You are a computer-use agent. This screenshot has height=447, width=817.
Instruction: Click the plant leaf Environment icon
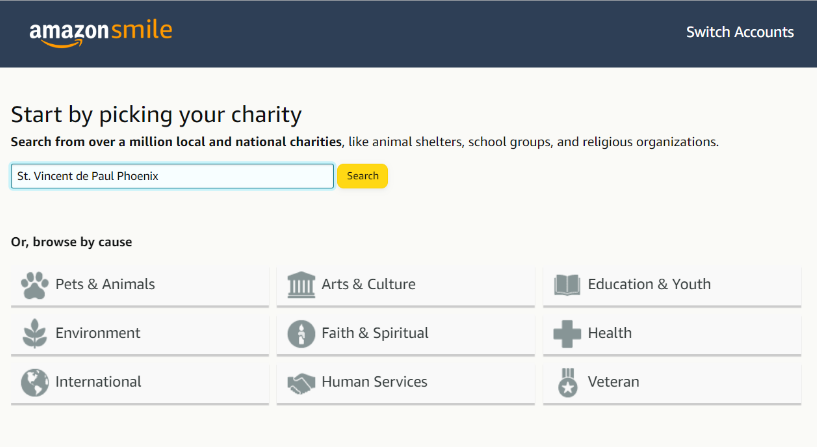point(35,333)
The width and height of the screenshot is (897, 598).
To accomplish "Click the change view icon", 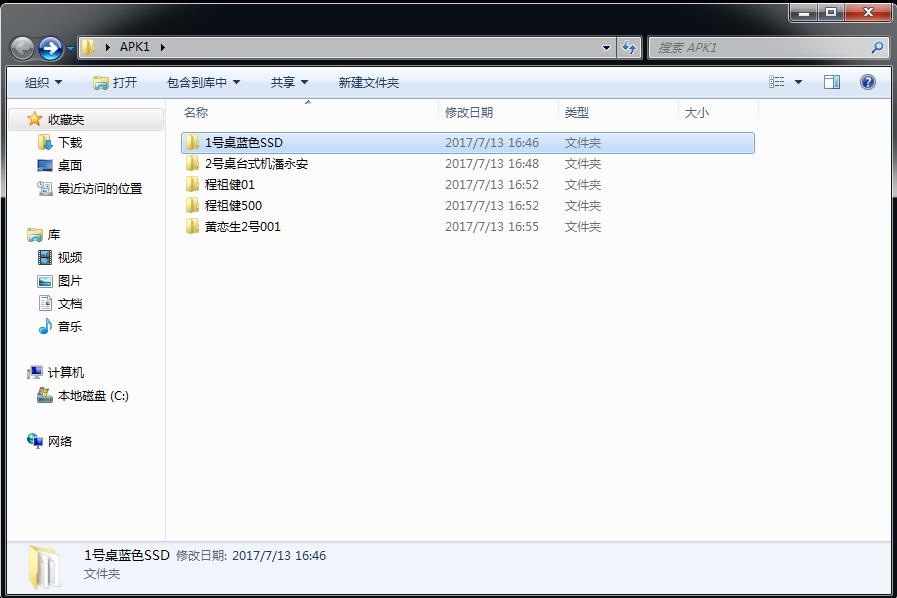I will tap(777, 82).
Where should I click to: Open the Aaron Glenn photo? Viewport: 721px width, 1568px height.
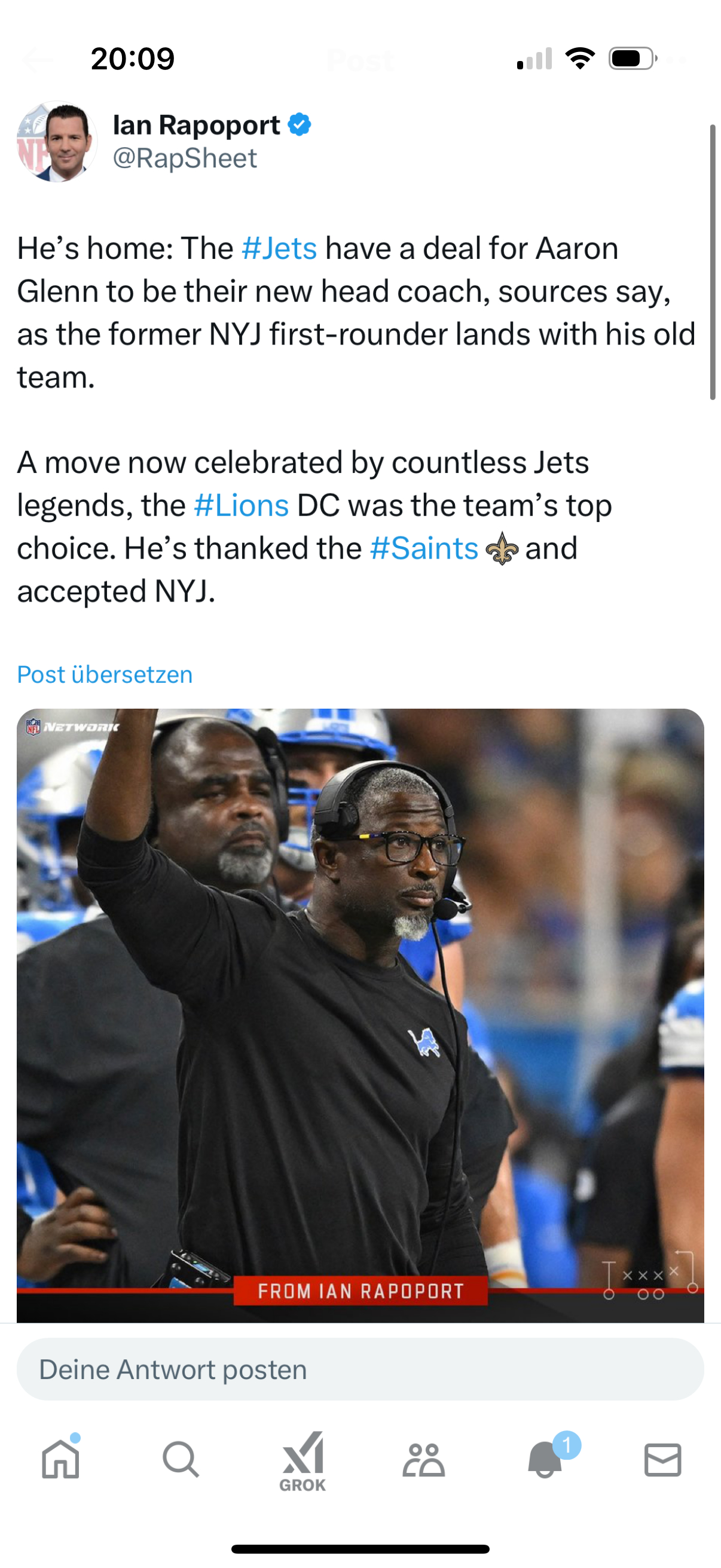pos(360,1011)
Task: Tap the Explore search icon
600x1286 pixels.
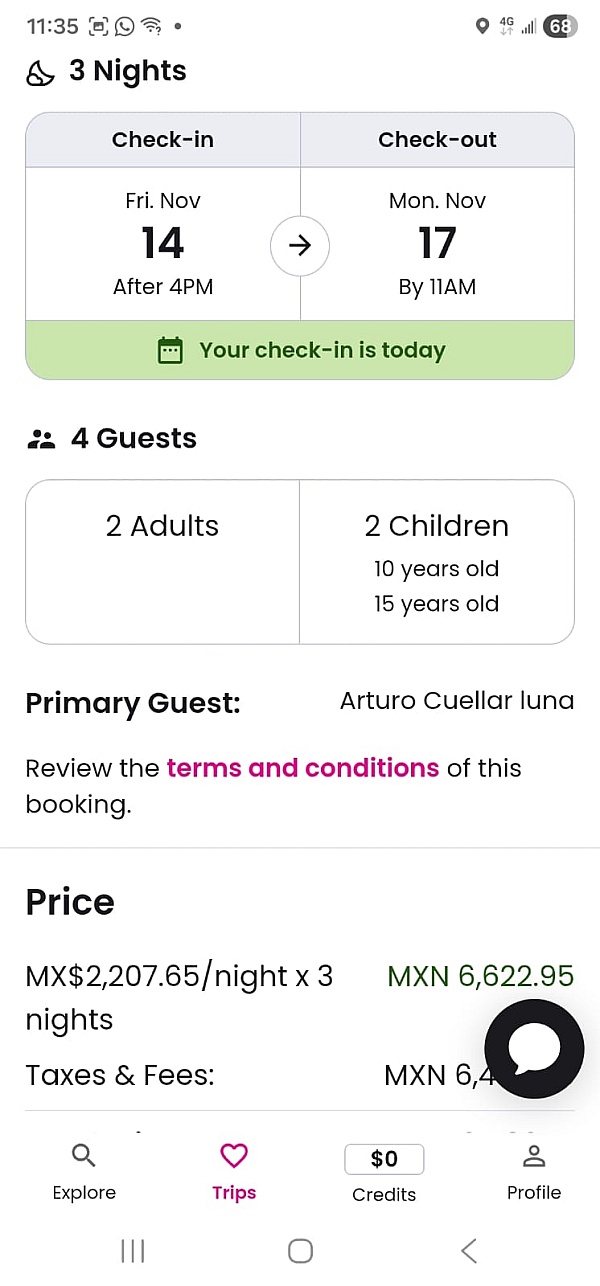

Problem statement: From the line with "Task: Tap the Explore search icon" through the final line of the data above, copy everything exactly, both ends included, but not the pictures.

Result:
Task: Tap the Explore search icon
600x1286 pixels.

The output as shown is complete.